- Assignment -
In the blog post about the school's candy ban, what does the writer say parents may bring to school parties if they lack time to bake cupcakes?
------ Text for analysis ------
Wednesday, September 17, 2008

Pssst...Kid...I've Got Some Candy for You...

Now, some of you are going to think that I’m making this one up, but no such luck.

At the People’s Republic of JS (our little pet name for the elementary school), the Powers That Be have issued an edict this year that there shall be no candy in lunches brought from home. That's right, Friends and Neighbors, no chocolate, no candy. They’ve already banned sweets from school parties (although, you can bring in a cheese pizza if you don’t have time to make some no-oil-allowed-applesauce cupcakes from scratch. I know, I know. Clearly, fat and artery-clogging cheese on a pizza aren't as hazardous as some frosting on a cupcake—view my post on Government Cupcakes if you want to read that particular meltdown in its entirety).

How this is supposed to cure the obesity epidemic is beyond me. I know from personal experience that if you take treats away, it makes the offending item smell and taste and look oh so much more delicious than if it’s just lying around all the time. Anyone who ever went on one of those low-carb diets eventually fell off the wagon by shoving her face in a plate of pasta and inhaling (not that I would know anything about that). Everything in moderation, Sisters.

We already have a ban on fast food in the school. I’m not making this up either—if I forget to send lunch, I can race to the drive-through and bring my child some chicken nuggets, but they have to be in plain packaging (I guess thereby negating the fat and calories and increasing the nutritional value of the individual nuggets when we collectively pretend in DoubleThink that they didn’t come from McDonald’s).
------ Input data ------
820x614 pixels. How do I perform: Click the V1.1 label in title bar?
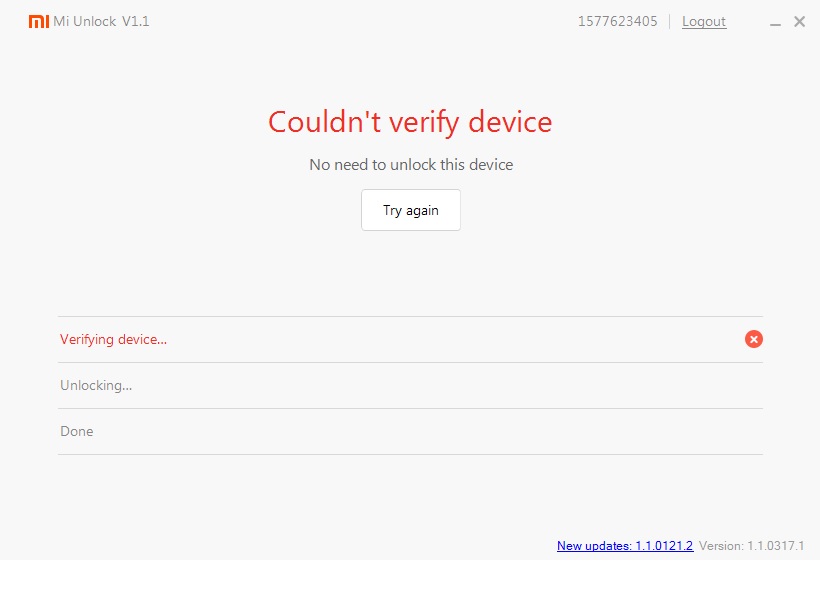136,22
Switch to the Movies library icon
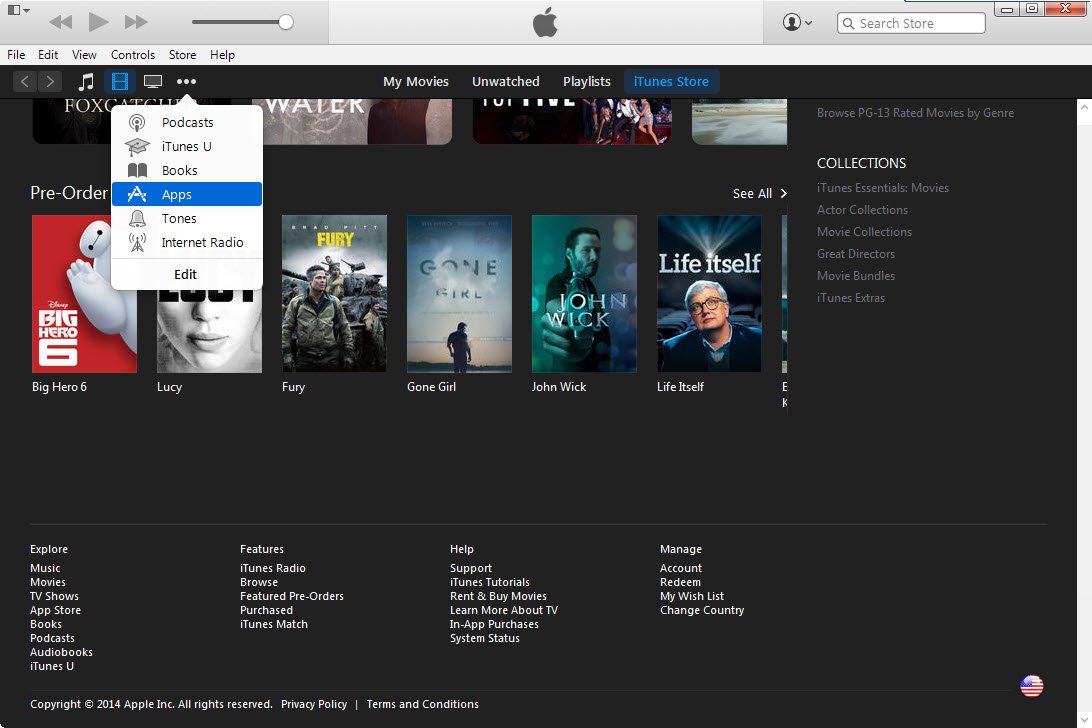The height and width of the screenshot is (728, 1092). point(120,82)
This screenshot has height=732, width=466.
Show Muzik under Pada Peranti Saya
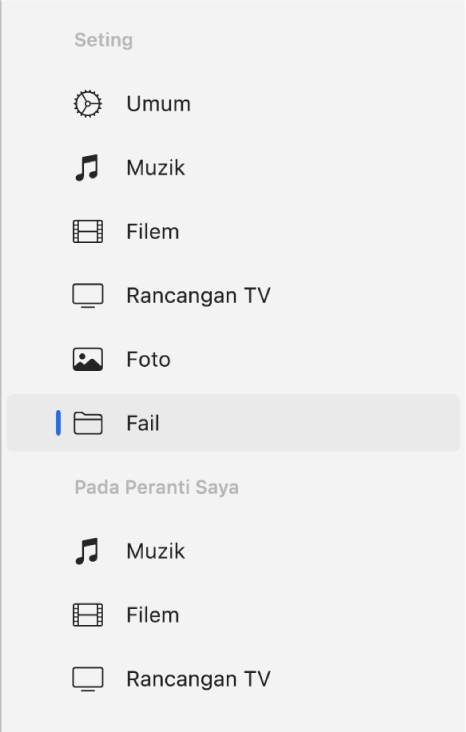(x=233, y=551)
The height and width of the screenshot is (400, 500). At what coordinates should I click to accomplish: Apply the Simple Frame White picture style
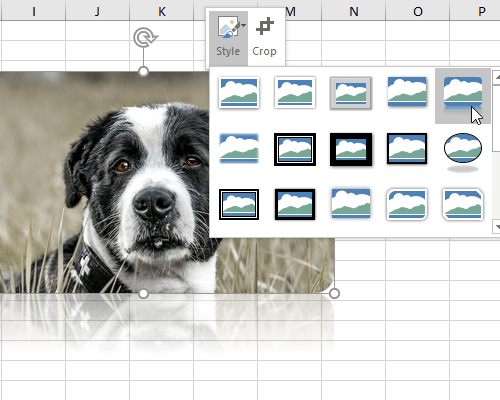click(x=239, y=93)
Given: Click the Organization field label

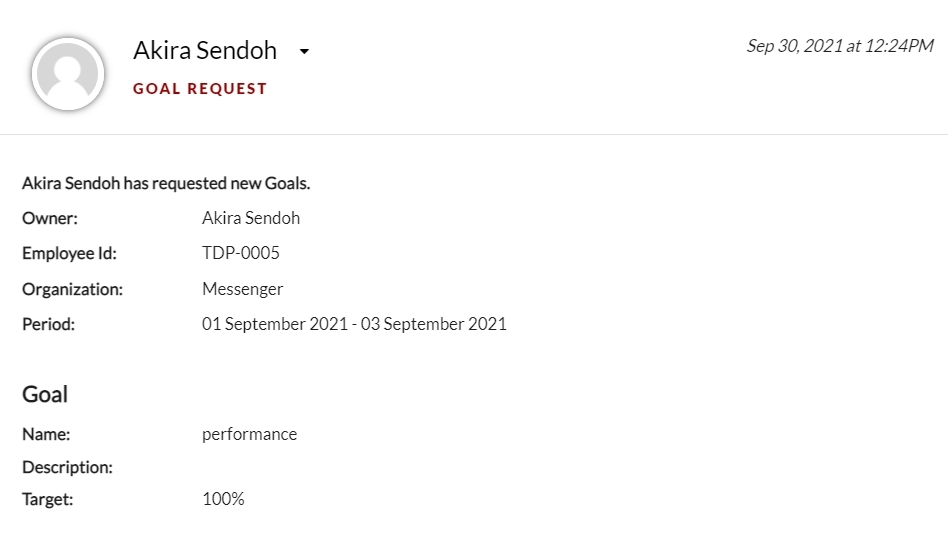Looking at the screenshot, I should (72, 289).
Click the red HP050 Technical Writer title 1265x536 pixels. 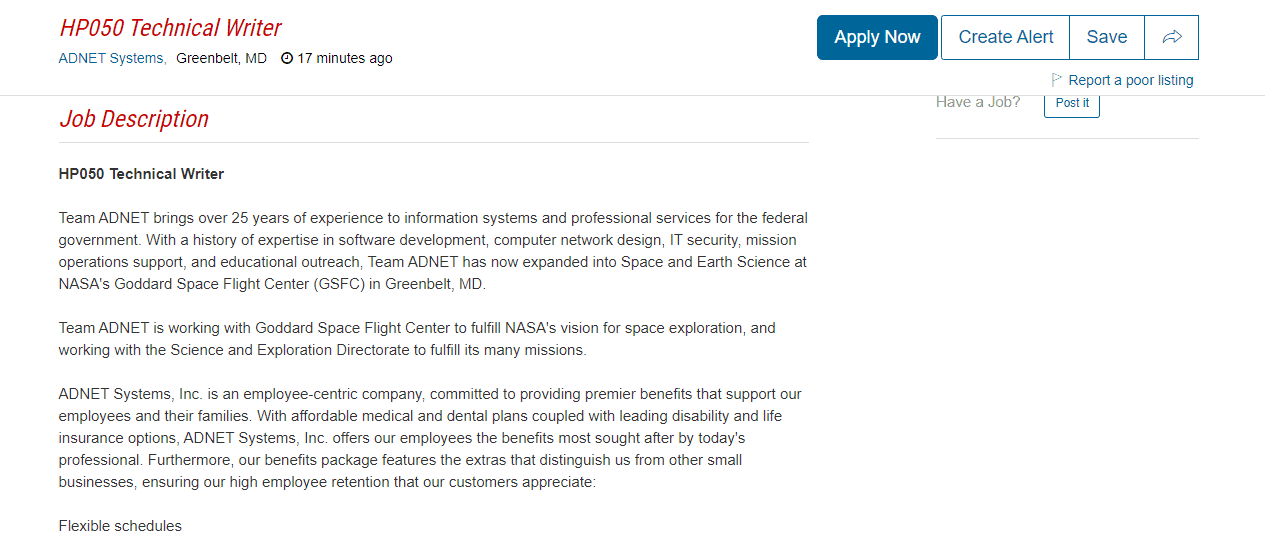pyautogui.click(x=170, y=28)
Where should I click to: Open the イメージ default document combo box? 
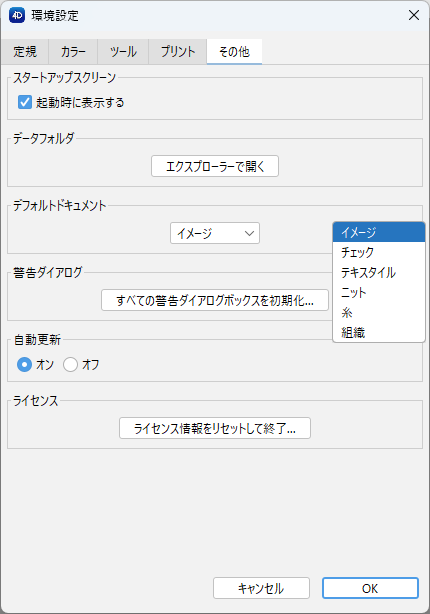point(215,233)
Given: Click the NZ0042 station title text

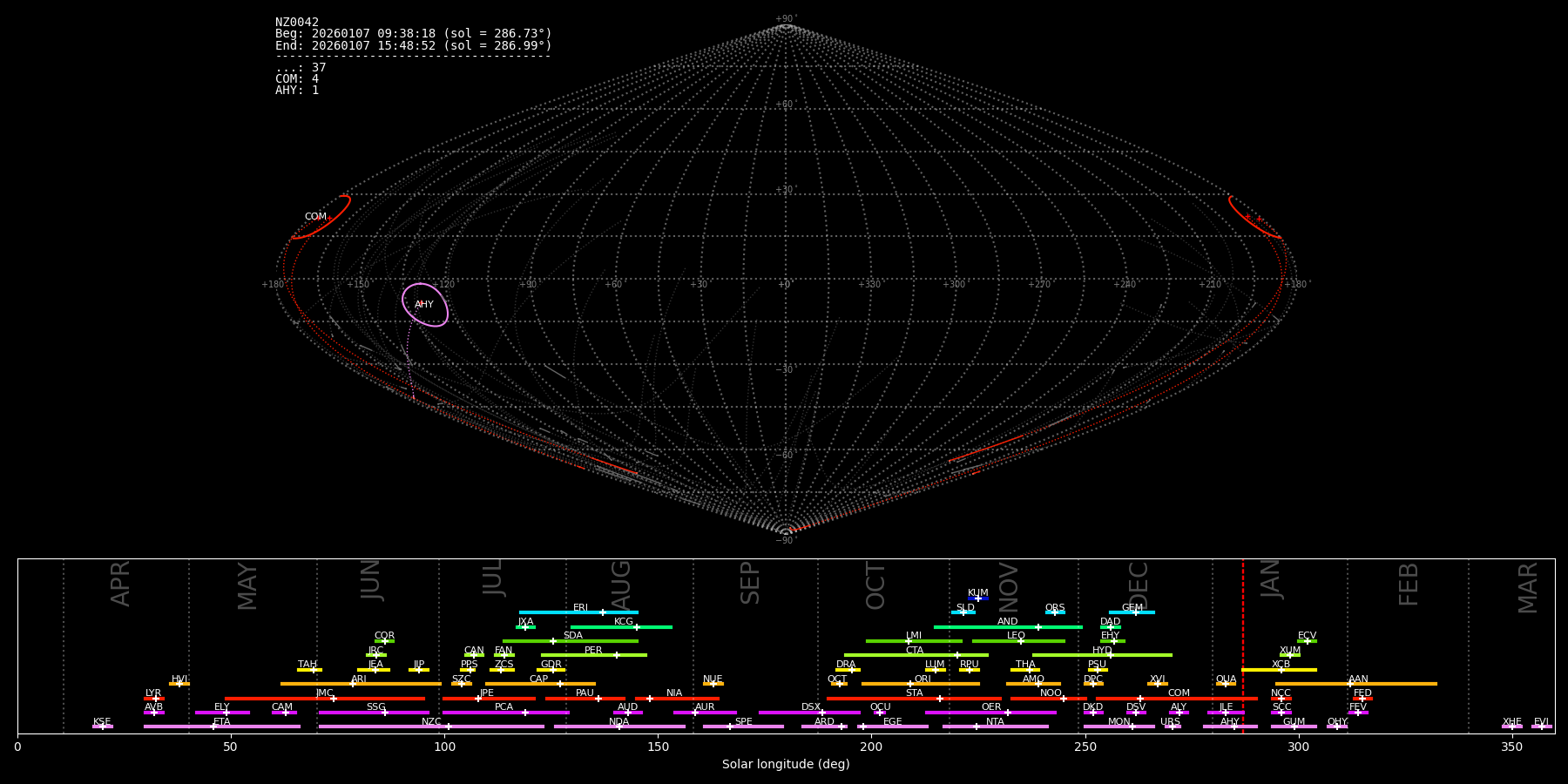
------
- Exercise output -
A cheese pizza.